### Text provided
****************

Similarly, in the case of Python, the key property that makes it good for prototyping, makes it terrible for “real” programs: Probably the biggest thing that makes Python powerful is precisely that it allows the programmer to defer so many decisions. What kind of parameter does the function take? “A parameter called X!” Not very useful. Even if the parameter is called something like “address_list”, that only hints–it might not actually be a list, maybe the address “list” is in a dictionary and the keys are customer numbers. (Likely.) And even if we really honestly know the address_list is a Python list. Okay…a list of what? Let’s guess dictionaries, Python loves dictionaries. And what will be in the dictionary? Whatever anyone anywhere else in the code might manage to put in there–or remove from there. And it gets worse: Some programmers think it is cool to put “**kwargs” in the parameters, which means we don’t even know what the parameters to the function are! We have to examine every line of code that might call this function to see what the possible parameters are, and even then you will see (you just now it) that some of that code is going to be passing a dictionary that is only known at runtime.

The fact the programmer doesn’t have to decide what s/he is doing can give the illusion that real programming is happening really fast, but there is an illusion there. A dangerous and beguiling illusion. Worse, of course, is when such dynamic features are actively abused (see kwargs), but merely deciding to use a simple list yet having no good way to pin down what is in it is such a rich place to hide bugs.

Strongly Typed Language: Python

There is this idea that compiled languages such as C (or C++, all the weaknesses of C without the virtues of being a small and elegant language) are strongly typed but an interpreted language such as Python is not. This is half-right.

In C you have to say what kind of data goes into your variable.

In Python you can put whatever you want in your variable–a string, a boolean, some kind of number, some enormous data structure, a function, or None. Not only can you put what you want in there, you can change it at your whim; in one line the you might declare an instance of the class your variable holds, and a couple of lines later (or a different thread, if it can get a chance to run) set your variable to 42. Python is very liberal about such things.

But this doesn’t mean Python isn’t strongly typed! It is very strongly typed, it just doesn’t make up its mind about types until the last possible moment, at runtime. Repeatedly. Every time through your loop.

****************

### Challenge
Please lift the stretch of the Python typing passage that begins at the words "There is this" and stops after "This is half-right.", copying it word for word.

### Provided material
****************

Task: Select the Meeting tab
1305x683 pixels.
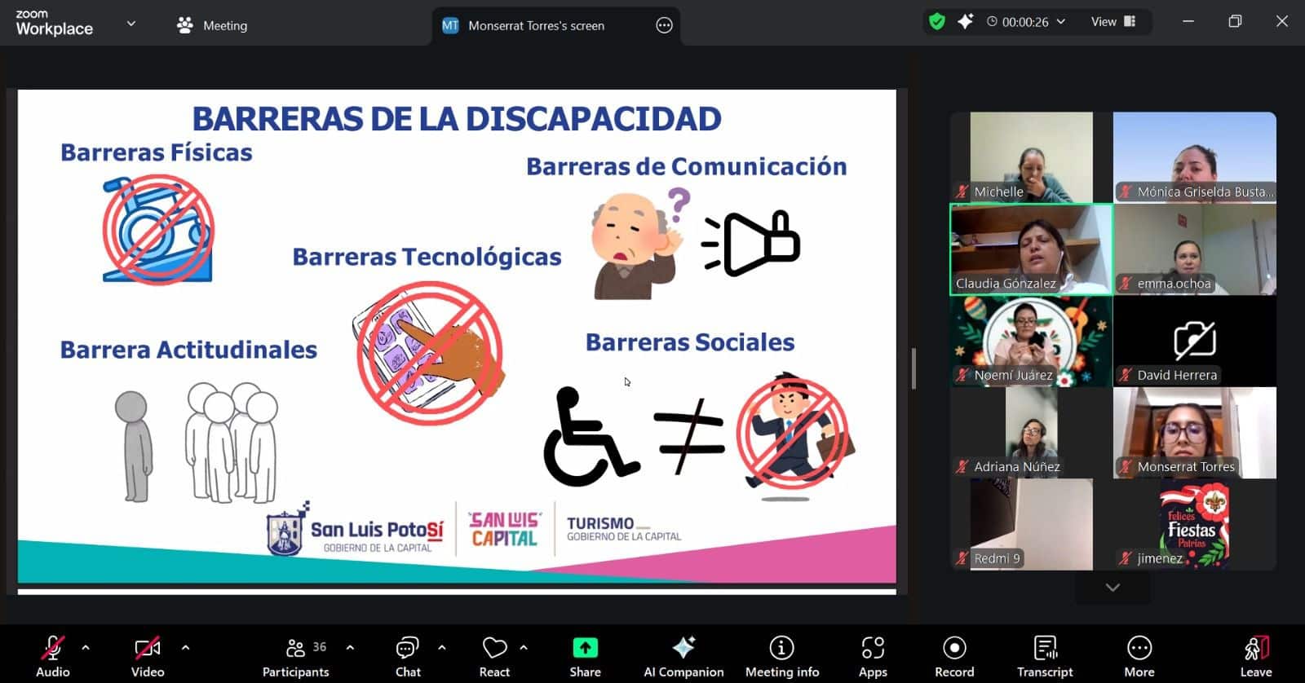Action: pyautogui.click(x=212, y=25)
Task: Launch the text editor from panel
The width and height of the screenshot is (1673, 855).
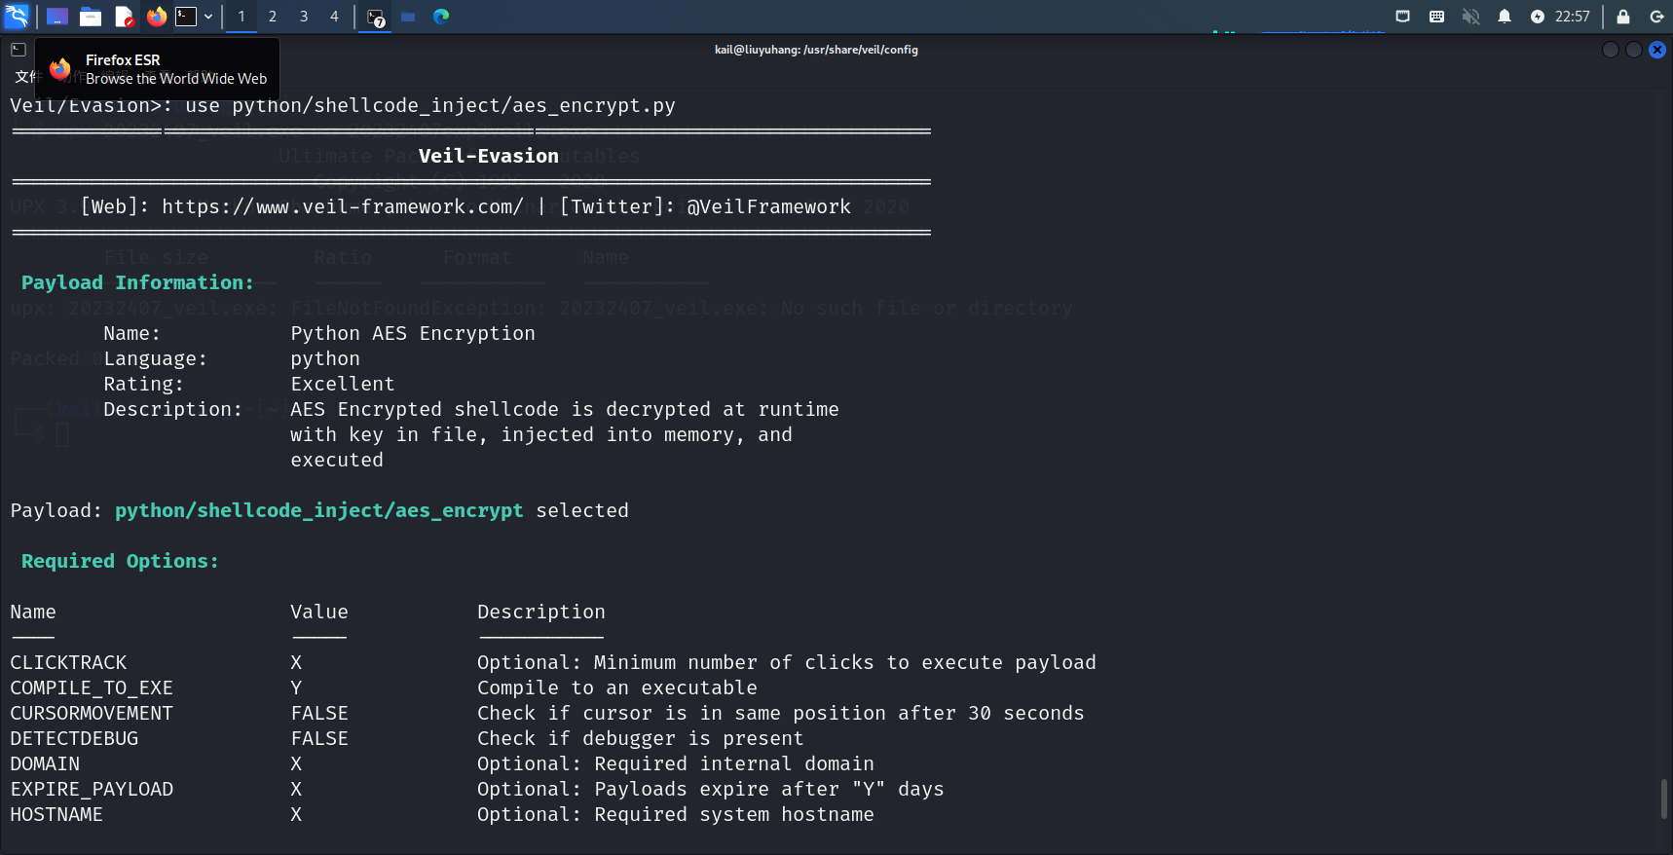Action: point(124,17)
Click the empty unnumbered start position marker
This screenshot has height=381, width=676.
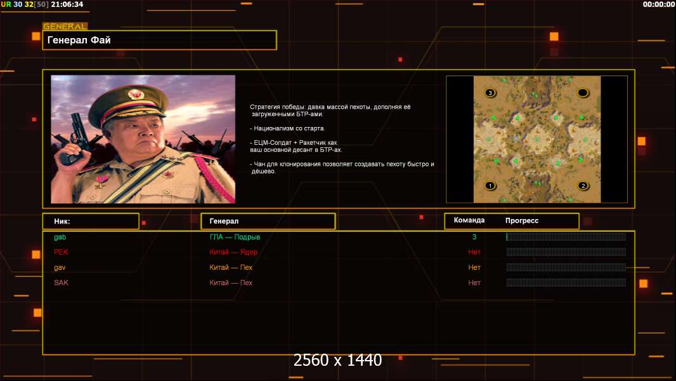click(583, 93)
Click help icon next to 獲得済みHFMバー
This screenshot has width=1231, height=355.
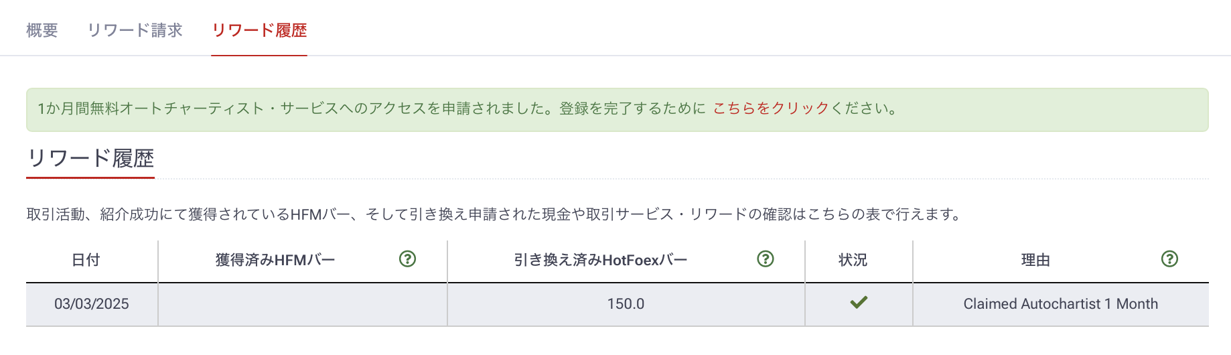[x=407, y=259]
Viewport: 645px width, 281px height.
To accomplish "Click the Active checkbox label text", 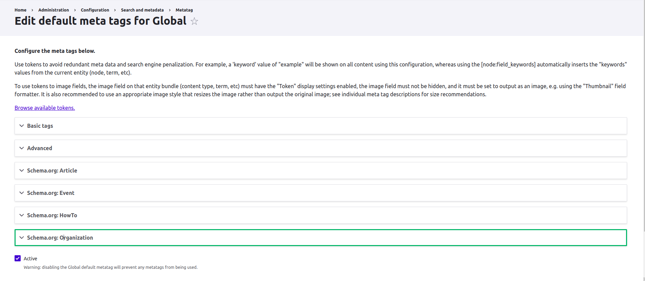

****************

### Full solution
There is this idea that compiled languages such as C (or C++, all the weaknesses of C without the virtues of being a small and elegant language) are strongly typed but an interpreted language such as Python is not. This is half-right.